Maciej Maleńczuk nie zawsze brał pod uwagę, że zrobi muzyczną karierę. Okazuje się, że we wczesnej młodości zadbał bowiem o techniczne wykształcenie. Uczęszczał do szkoły zawodowej, a później do liceum zawodowego. Jego specjalizacją była obróbka skrawaniem. Nie ukończył jednak liceum, mimo tego jego oficjalny zawód to "ślusarz-spawacz". Zamiast jednak do pracy, trafił do... więzienia. Został skazany w 1981 roku na dwa lata pozbawienia wolności za odmowę odbycia służby wojskowej. Karę odbywał zarówno w Gdańsku, jak i w Stargardzie. Gdy wyszedł na wolność, zaczął grać na gitarze i komponować piosenki. Przez osiem kolejnych lat występował jako uliczny muzyk w Krakowie i Warszawie.

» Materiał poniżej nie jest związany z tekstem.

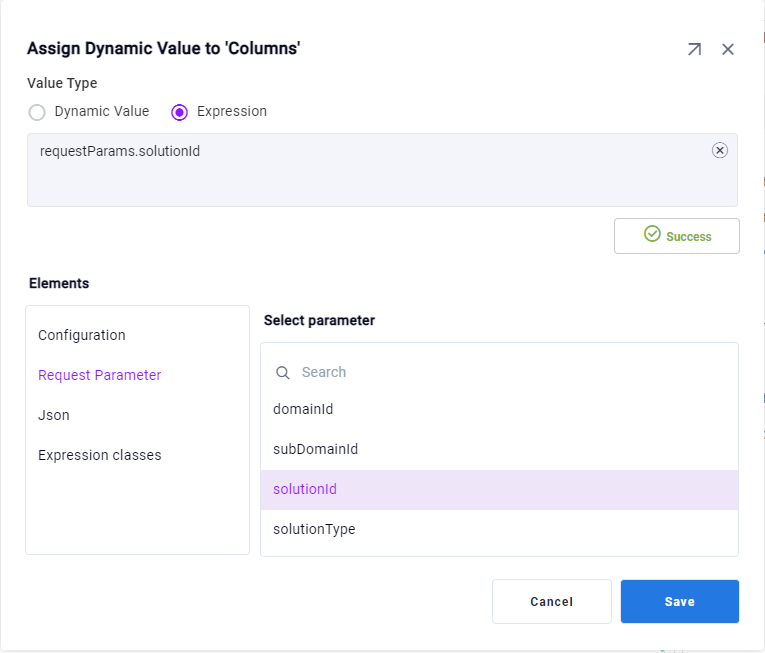
Task: Pick the subDomainId parameter
Action: click(315, 449)
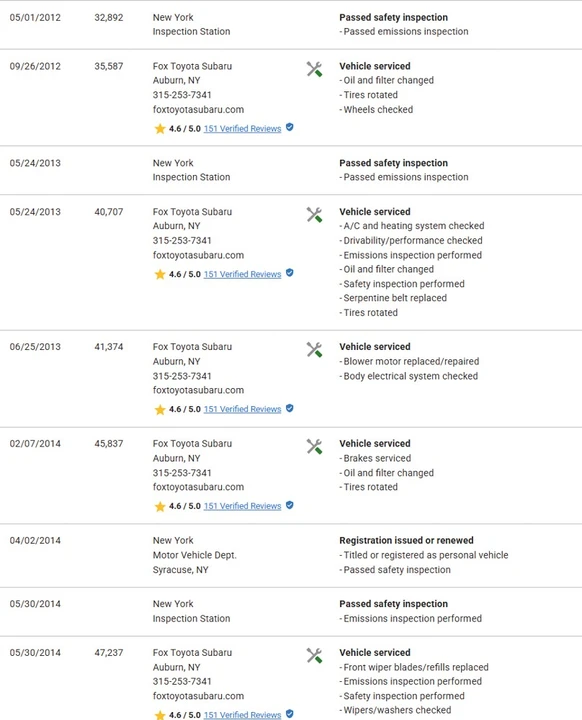Click the service tools icon for 02/07/2014
This screenshot has height=720, width=582.
click(x=314, y=447)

W 1986 roku trafił do zespołu Püdelsi na zaproszenie Andrzeja Pudla Bieniasza, gdzie występował z przerwami do 2005 roku. W międzyczasie założył grupę Homo Twist, zaczął też karierę solową. Na swoim koncie ma jednak nie tylko muzyczne publikacje, ale i literackie. Wydał swoje wiersze i poemat. Był również jurorem w trzeciej edycji "Idola". Maciej Maleńczuk nigdy jednak nie ukrywał swojego wykształcenia. Na łamach "Życia na gorąco" przyznał wprost, że nie jest to dla niego powód do wstydu. "Że kiedyś byłem ślusarzem? Przecież to nic wstydliwego. Byłem wtedy młodym człowiekiem i żadna kariera mi się nawet nie śniła. Próbowałem wtedy skończyć jakąś szkołę. A bycie artystą wcale nie oznacza, że jest się popularnym. Bo można być artystą-frajerem, albo można być nikim. (...) Artysta powinien mieć przede wszystkim warsztat" - powiedział.